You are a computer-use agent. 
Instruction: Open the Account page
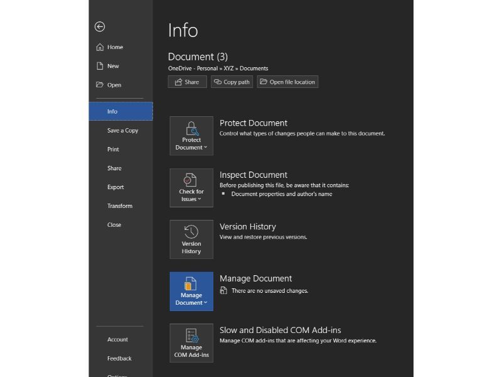(x=117, y=340)
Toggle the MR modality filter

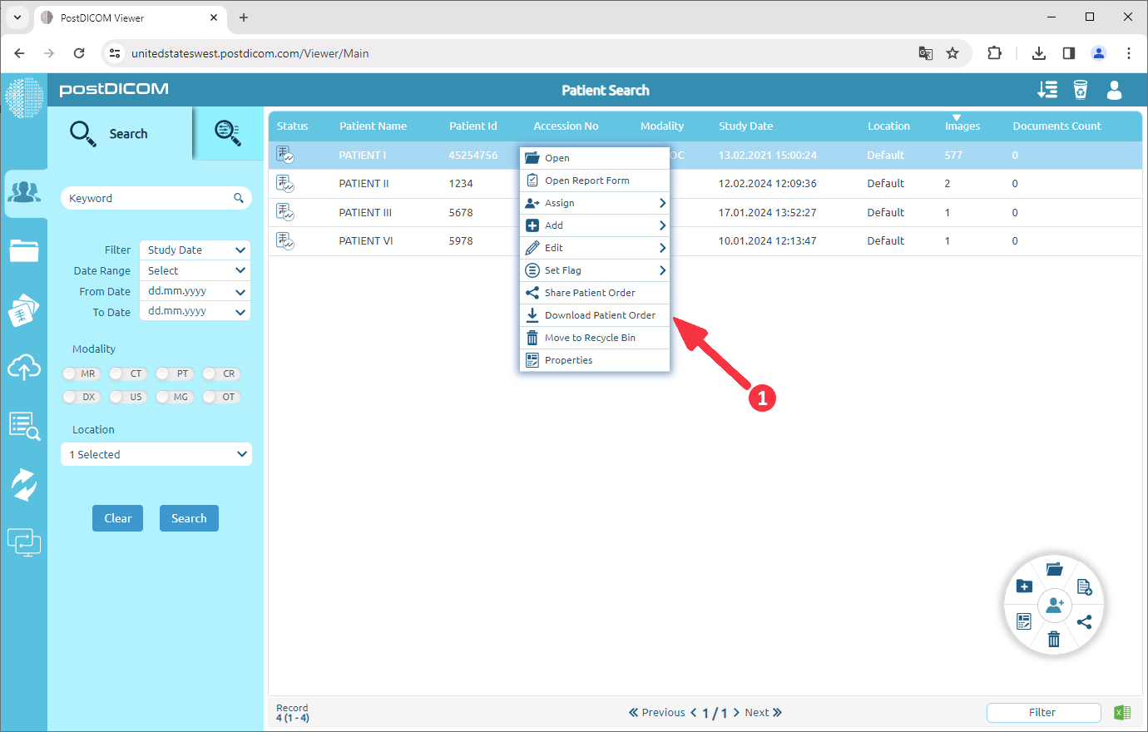click(x=81, y=373)
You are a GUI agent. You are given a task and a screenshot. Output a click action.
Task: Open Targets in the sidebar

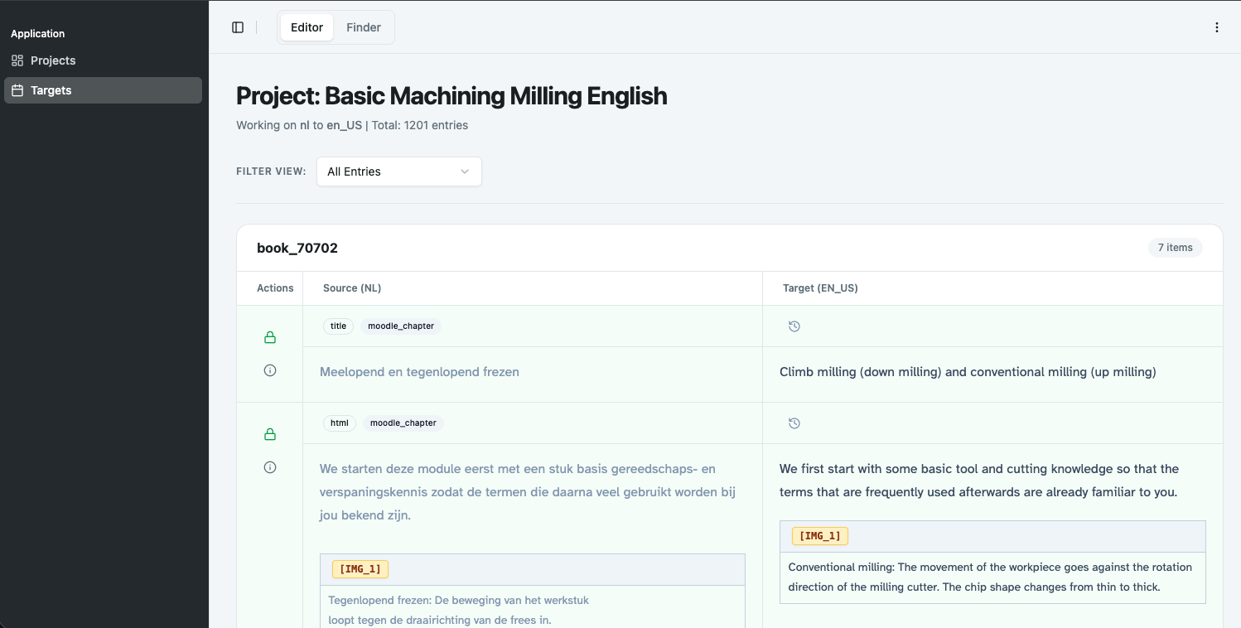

━━━━

● **What is needed**:
Beginning with the line that contains "Instruction: Open the Account page", reproduce every line through the end of the records above exactly, leaving pictures out.

● **Your response**:
Instruction: Open the Account page
(x=117, y=340)
Toggle the MR modality filter

click(x=81, y=373)
You are a GUI agent. You are given a task and a screenshot. Output a click action.
Task: Open Targets in the sidebar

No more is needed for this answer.